Man nennt sie die längste Notaufnahme Dänemarks. Das Rückgrat bildet ein langer, gerader, mit Linoleum ausgelegter Gang mit breiten Türen auf beiden Seiten, der in drei Teilabschnitte untergliedert ist. Sie heißen Akut 1, Akut 2 und Akut 3. Drei Abteilungen, die nicht durch Türen getrennt sind und wo die Räume sich dicht an dicht entlang des breiten, von Leuchtstoffröhren erhellten Ganges drängen. Täglich bewegen sich hier rund hundert Angestellte. Der Gang scheint beinahe ins Unendliche zu führen, wenn es hier vor weißen Kitteln, Betten und Geräten nur so wimmelt und man nicht sehen kann, wo der Gang eigentlich endet.
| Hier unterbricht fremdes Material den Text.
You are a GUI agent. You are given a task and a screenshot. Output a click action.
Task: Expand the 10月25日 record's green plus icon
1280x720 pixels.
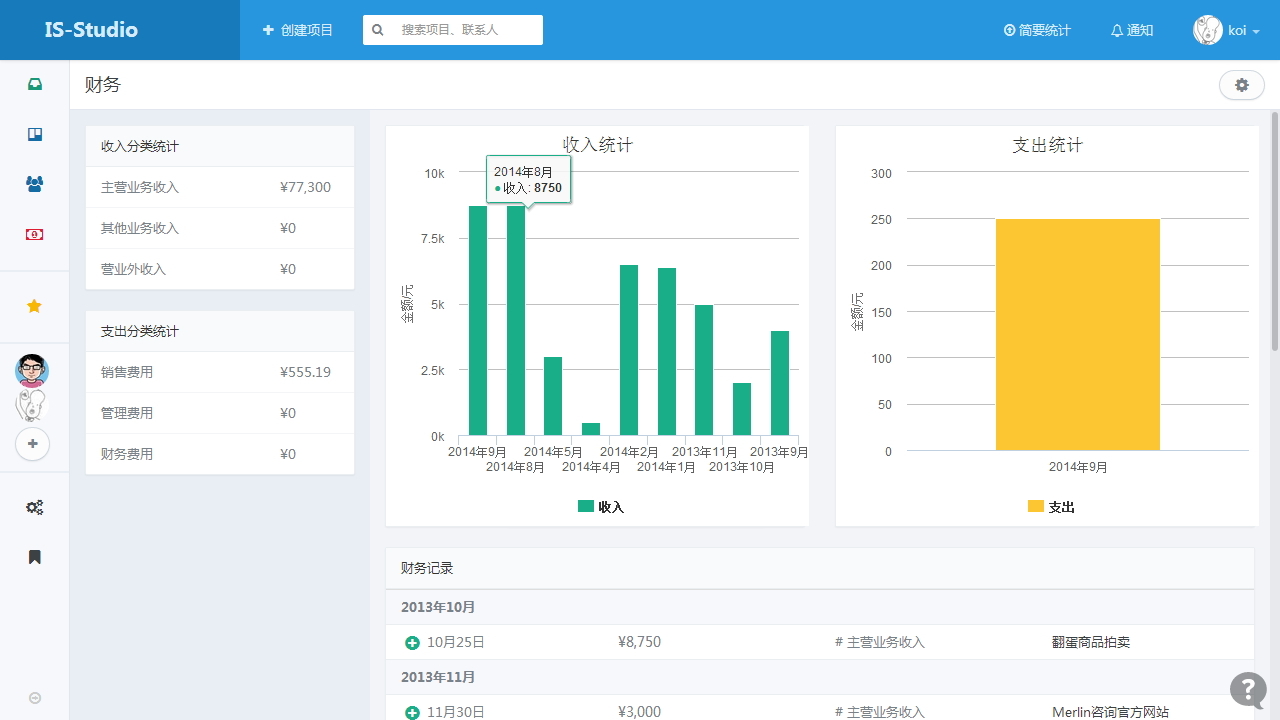[412, 642]
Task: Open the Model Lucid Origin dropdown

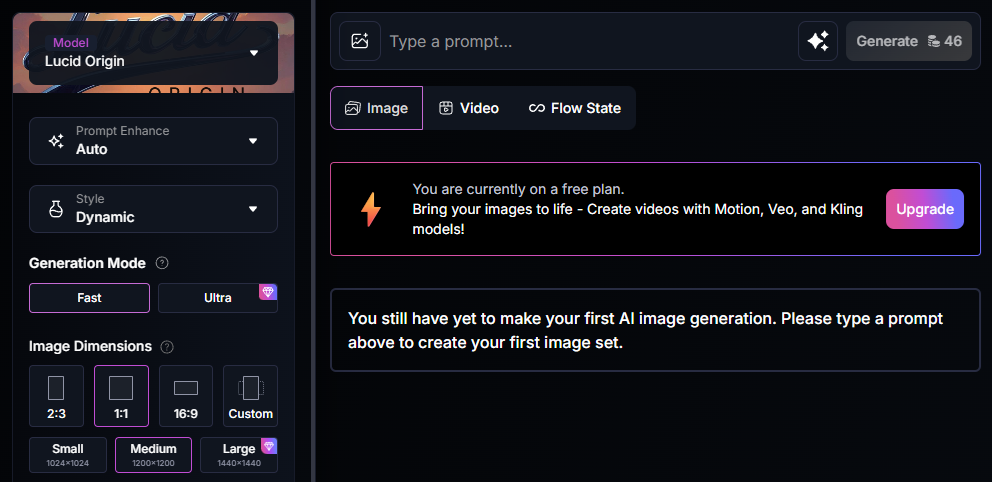Action: (153, 52)
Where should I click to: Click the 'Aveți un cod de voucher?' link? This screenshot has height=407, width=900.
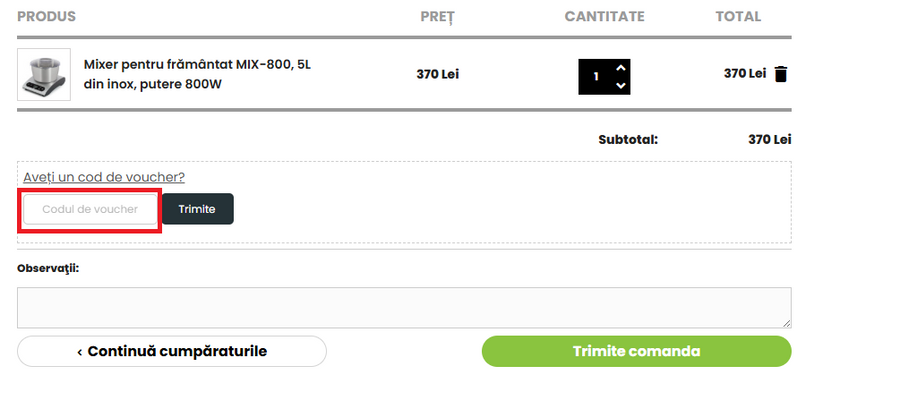coord(104,177)
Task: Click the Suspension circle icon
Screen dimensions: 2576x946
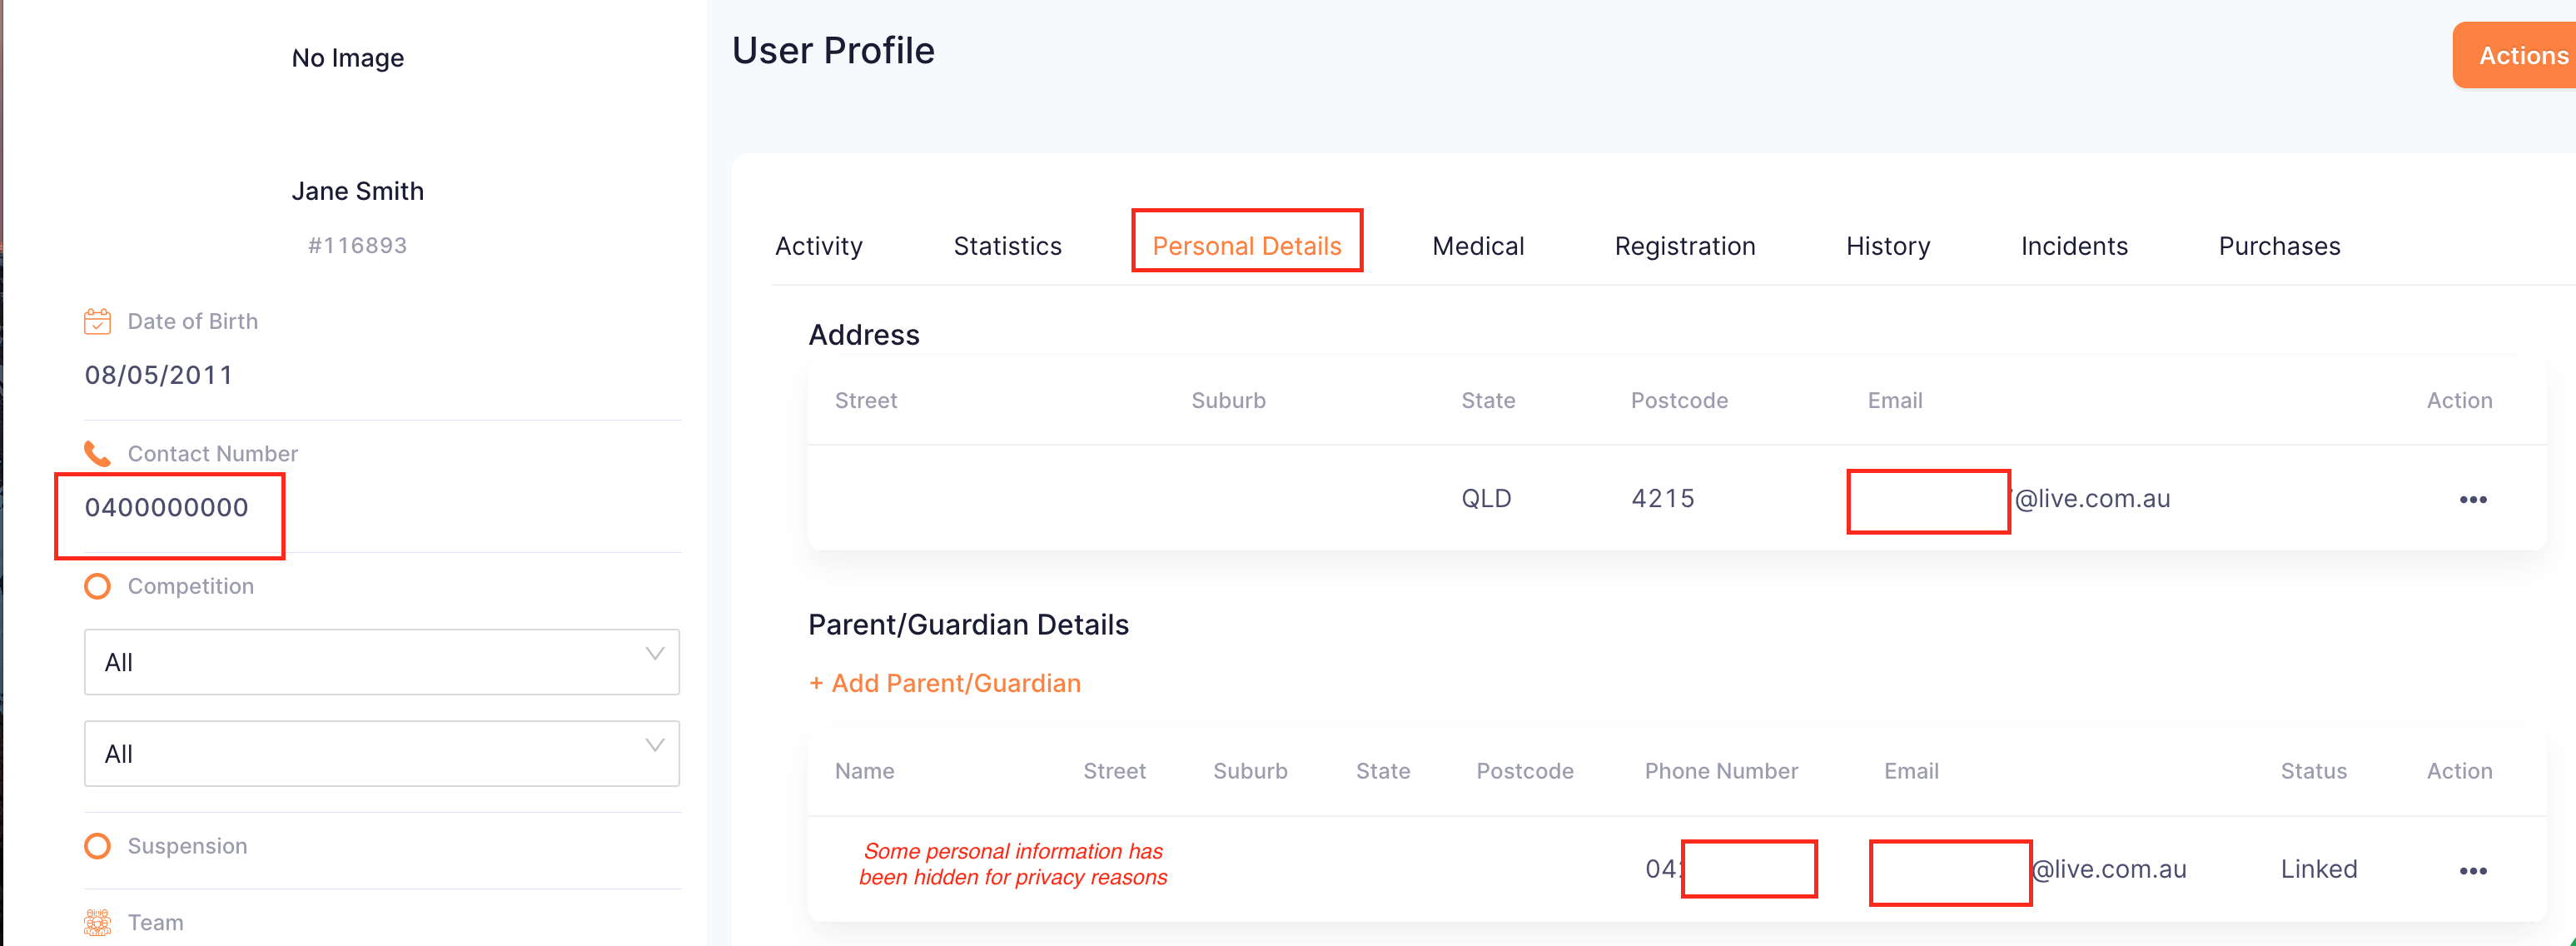Action: [97, 846]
Der erste Abschnitt ist Akut 1. Hier werden die Patienten in Empfang genommen, und hier werden in den Räumen gleich neben dem Wartezimmer Finger genäht, Beine eingegipst und Wunden versorgt. In Akut 1 befindet sich nämlich die Notfallstation. Durch die mattierten Glasschiebetüren werden aus den Krankenwagen die ernsteren Fälle hereingebracht: Unfallopfer, Herzpatienten, Menschen mit Thrombosen, Raucherlungen und anderen lebensbedrohlichen Zuständen.
In Akut 1 werden den neuen bettlägerigen Patienten zunächst gemäß dem Krankenhaussystem Farben zugewiesen, abhängig davon, wie ernst ihr Zustand ist. Das übernimmt eine Krankenschwester, die speziell darin ausgebildet ist, eine schnelle Beurteilung des Zustands der Person vorzunehmen. Die Patienten erhalten die Farbe Rot, wenn ihre Situation lebensbedrohlich zu sein scheint und sofort ein Arzt hinzugerufen werden muss. Orange bedeutet weniger eilig, Gelb noch weniger. Grün bedeutet kaum akut. Nachdem die Farbe in die Patientenakte eingetragen wurde, werden die Patienten zu den Räumen in den Aufnahmestationen Akut 2 oder Akut 3 gebracht – es sei denn, es handelt sich um einen kritischen Fall, der direkt in einem Schockraum behandelt werden muss.
Die beiden Abteilungen verfügen jeweils über sechzehn Betten. Pro Tag rollen die Krankenträger nicht selten fünfzig bis achtzig neue Patienten herein, die in ein Zimmer aufgenommen werden müssen. Das lässt sich nur bewerkstelligen, weil die Patienten in der Notaufnahme nur sehr wenig Zeit verbringen, bis sie an eine andere Station im Krankenhaus weitergeleitet werden. Hier liegen sie allerhöchstens achtundvierzig Stunden, dann müssen sie entweder verlegt oder entlassen werden. In der Notaufnahme sollte man daher nur arbeiten, wenn man kein Problem damit hat, ständig neue Gesichter zu sehen. Doch genau das zieht einige Pflegekräfte und ärztliches Personal am geschäftigsten aller Krankenhausgänge so an. Man nennt die Notaufnahme auch „Einbahnstraße“, weil die Patienten nie hierher verlegt werden, sondern mit Krankenwagen gebracht werden und sich dann in einem stetigen Fluss durch die Teilabschnitte zu den anderen Abteilungen des Krankenhauses bewegen. Hier ist Tempo angesagt. Hier geht es darum, die Patienten schnell zu stabilisieren und unter Kontrolle zu bringen. Ärzte und Pflegekräfte in den Abteilungen Akut 2 und Akut 3 leisten vor allem Detektivarbeit, denn hier geht es darum herauszufinden, was dem Patienten fehlt, der gerade angekommen ist.